(Data shown)

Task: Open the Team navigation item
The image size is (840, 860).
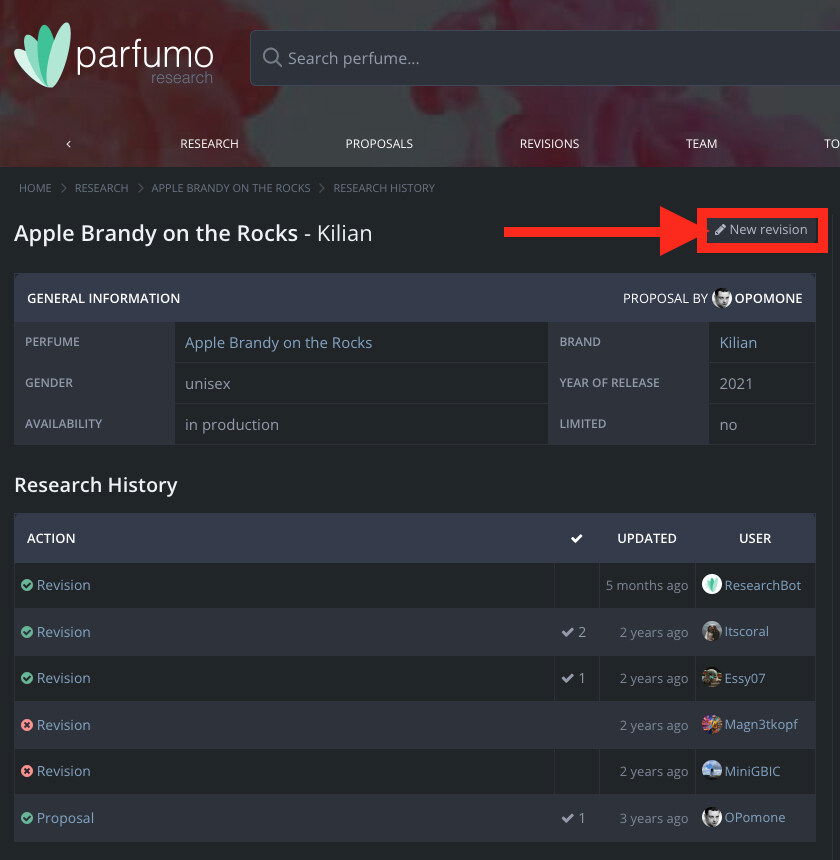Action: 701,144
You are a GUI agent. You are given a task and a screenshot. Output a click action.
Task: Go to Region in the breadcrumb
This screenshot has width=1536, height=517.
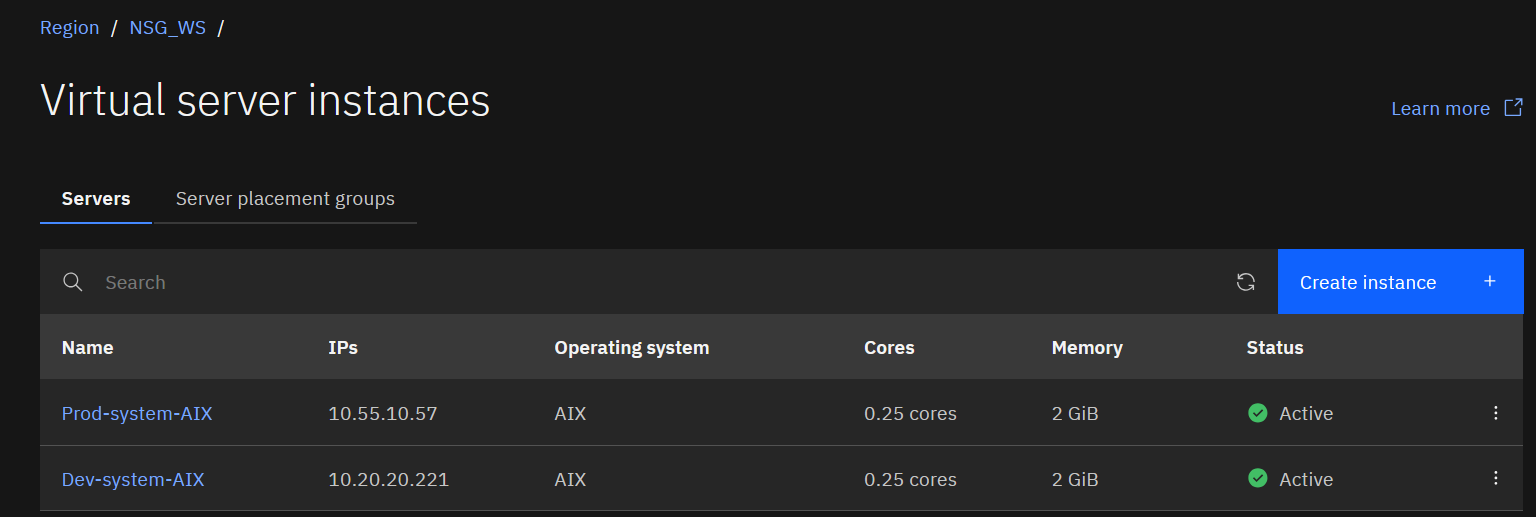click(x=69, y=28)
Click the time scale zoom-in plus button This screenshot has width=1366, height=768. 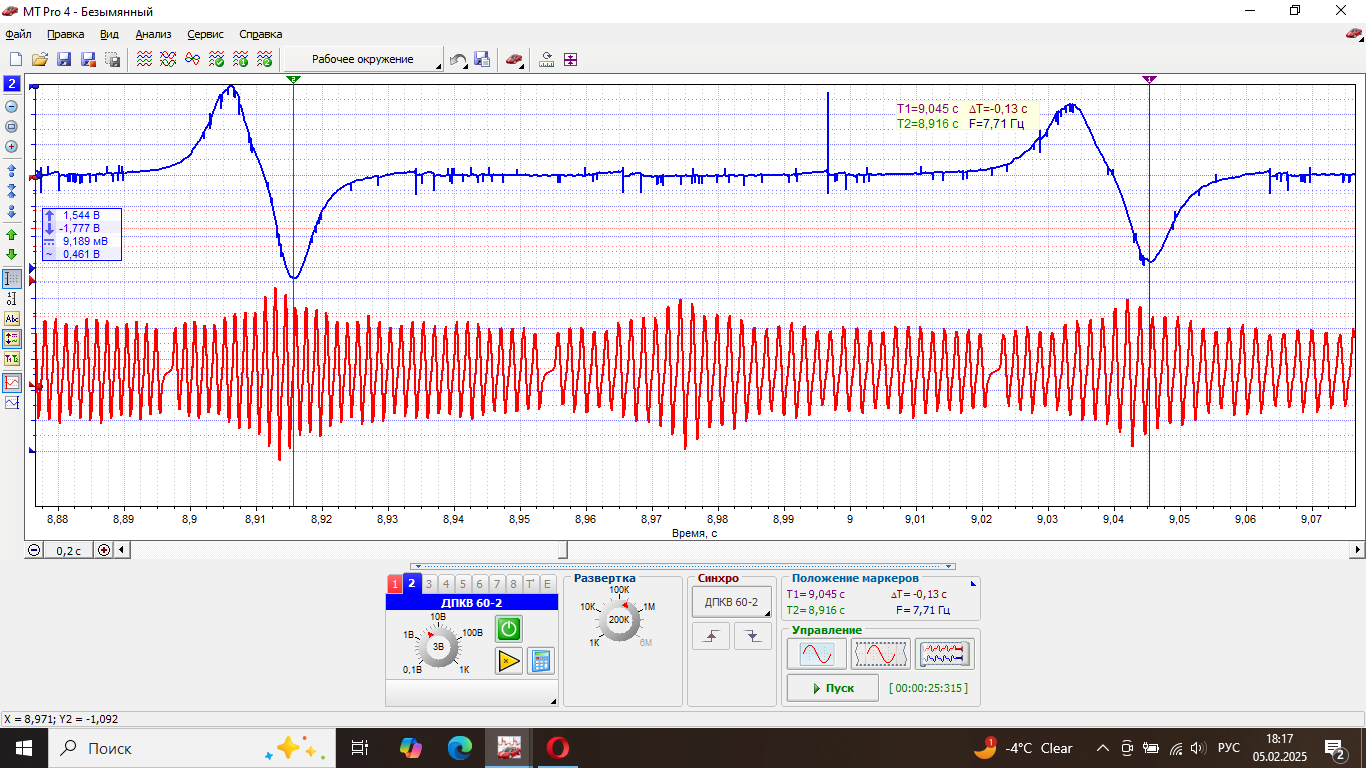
...
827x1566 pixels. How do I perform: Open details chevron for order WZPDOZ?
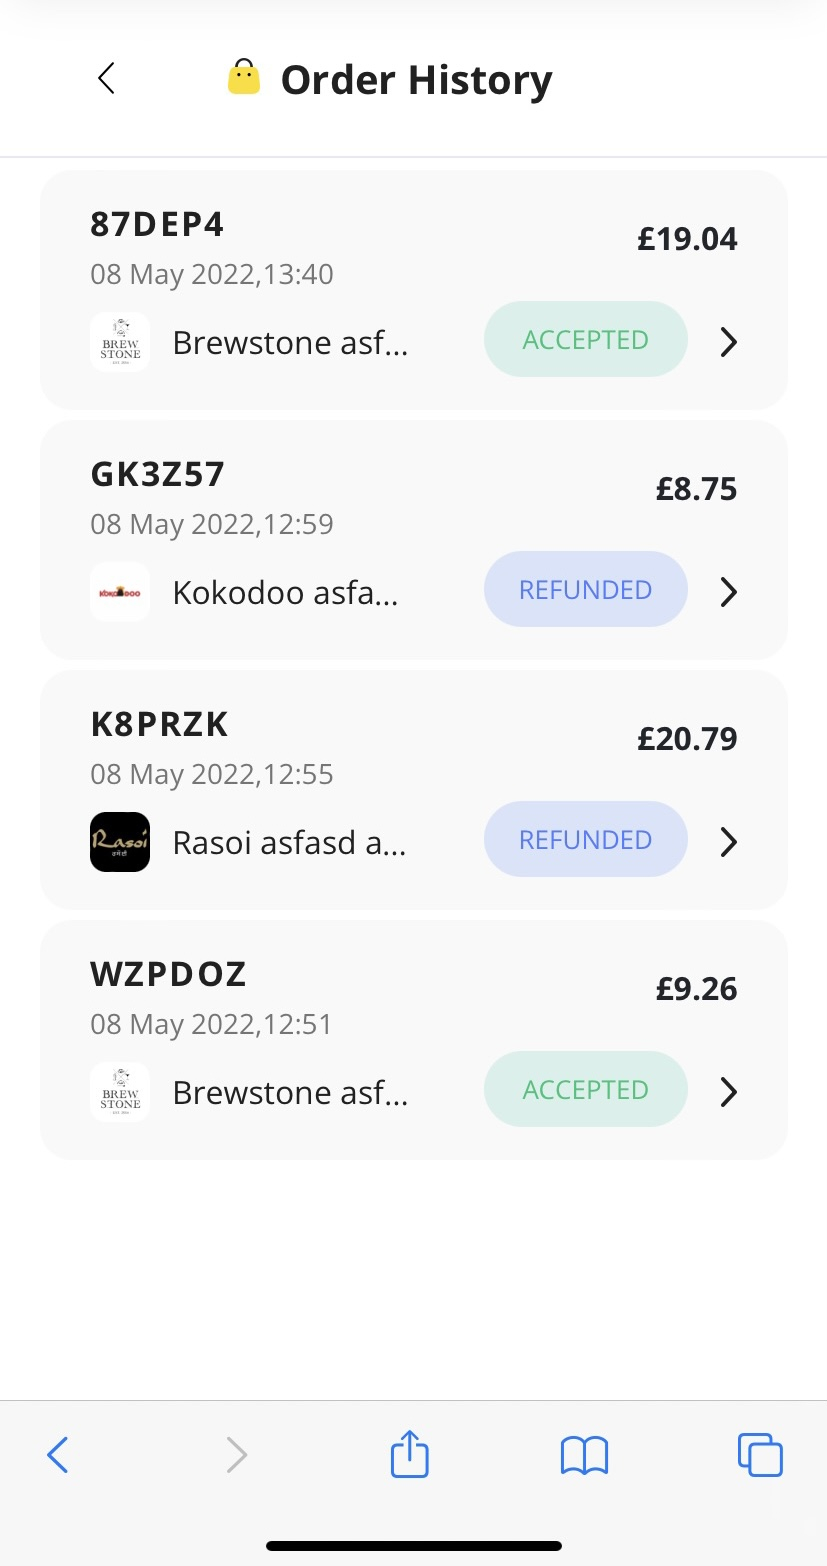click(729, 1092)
==
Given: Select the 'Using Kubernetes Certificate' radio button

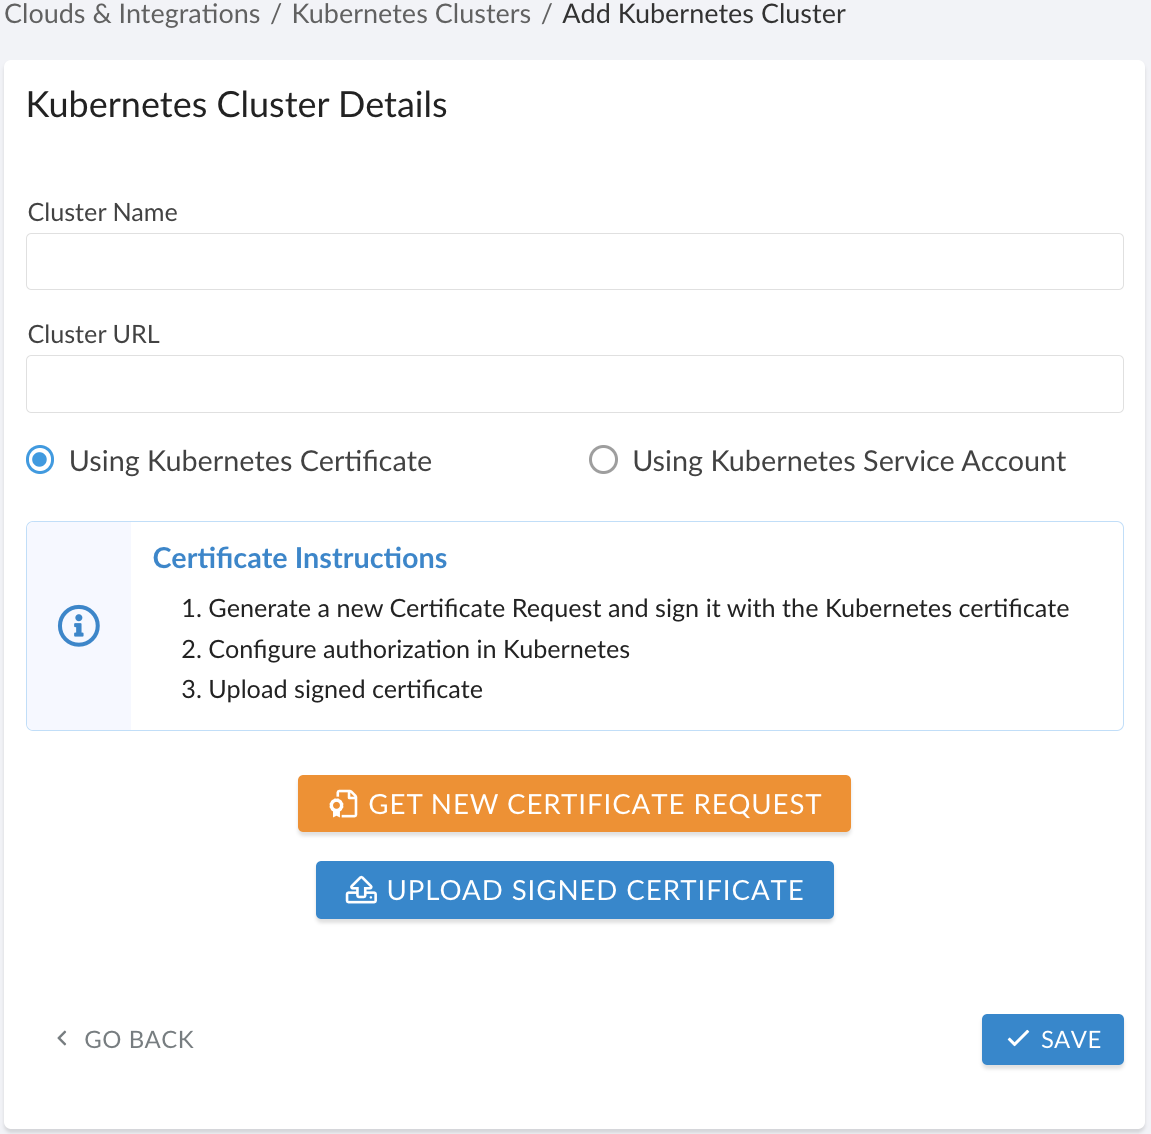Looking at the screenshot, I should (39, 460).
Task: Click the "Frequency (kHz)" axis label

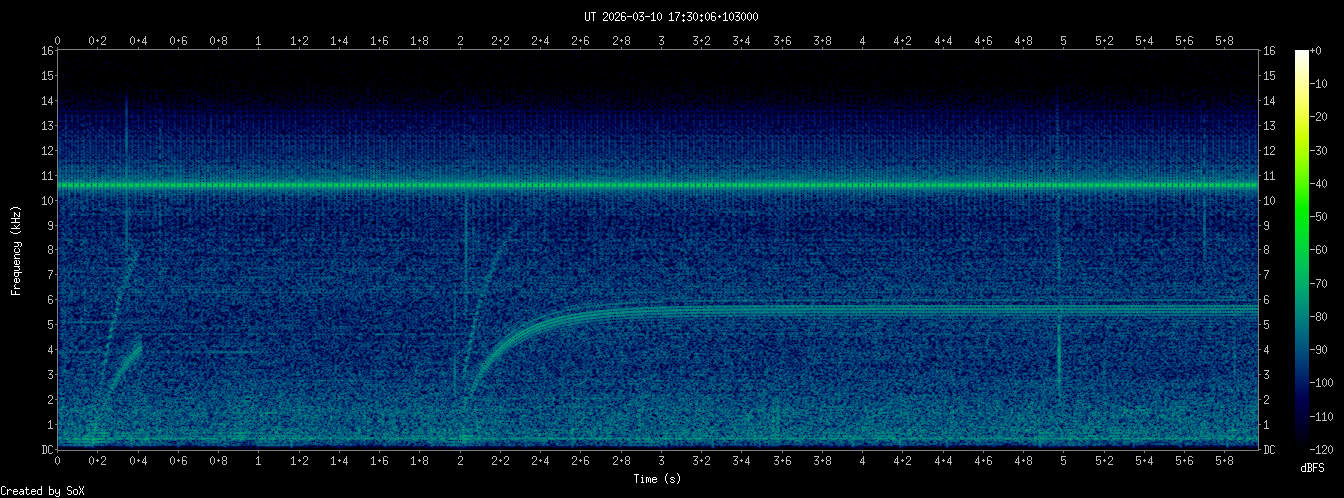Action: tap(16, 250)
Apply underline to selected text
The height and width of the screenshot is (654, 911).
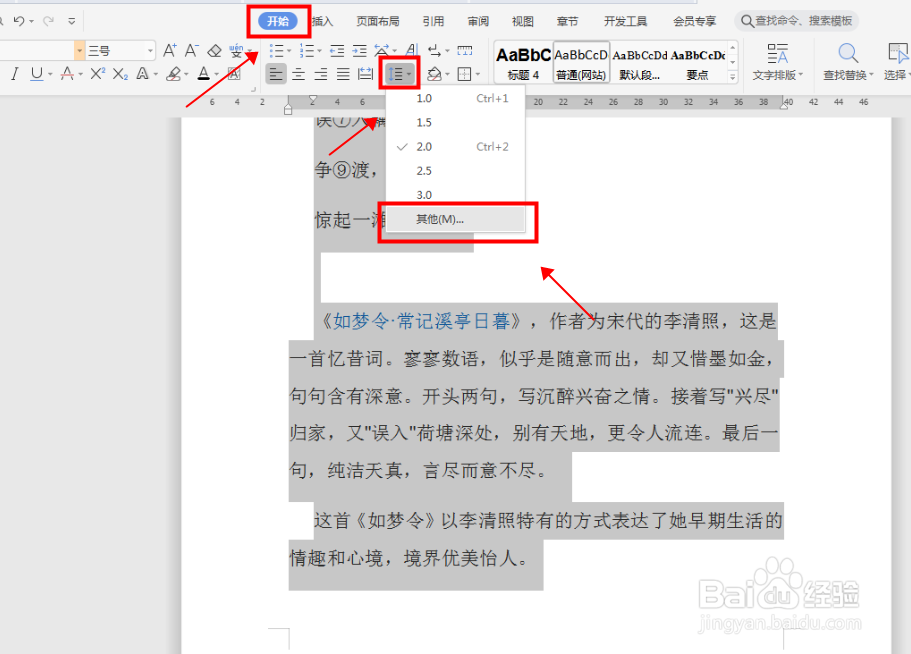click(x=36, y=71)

(Problem to work on) Keep to the stretch from the line containing "You are a GUI" through the line containing "Click the time", both ends included, and copy it exactly from the listing above, minus the pictures.

(Task output)
You are a GUI agent. You are given a task and a screenshot. Output a click action.
Task: Go to Region in the breadcrumb
This screenshot has width=1536, height=517.
click(x=69, y=28)
Click the time scale zoom-in plus button This screenshot has width=1366, height=768. 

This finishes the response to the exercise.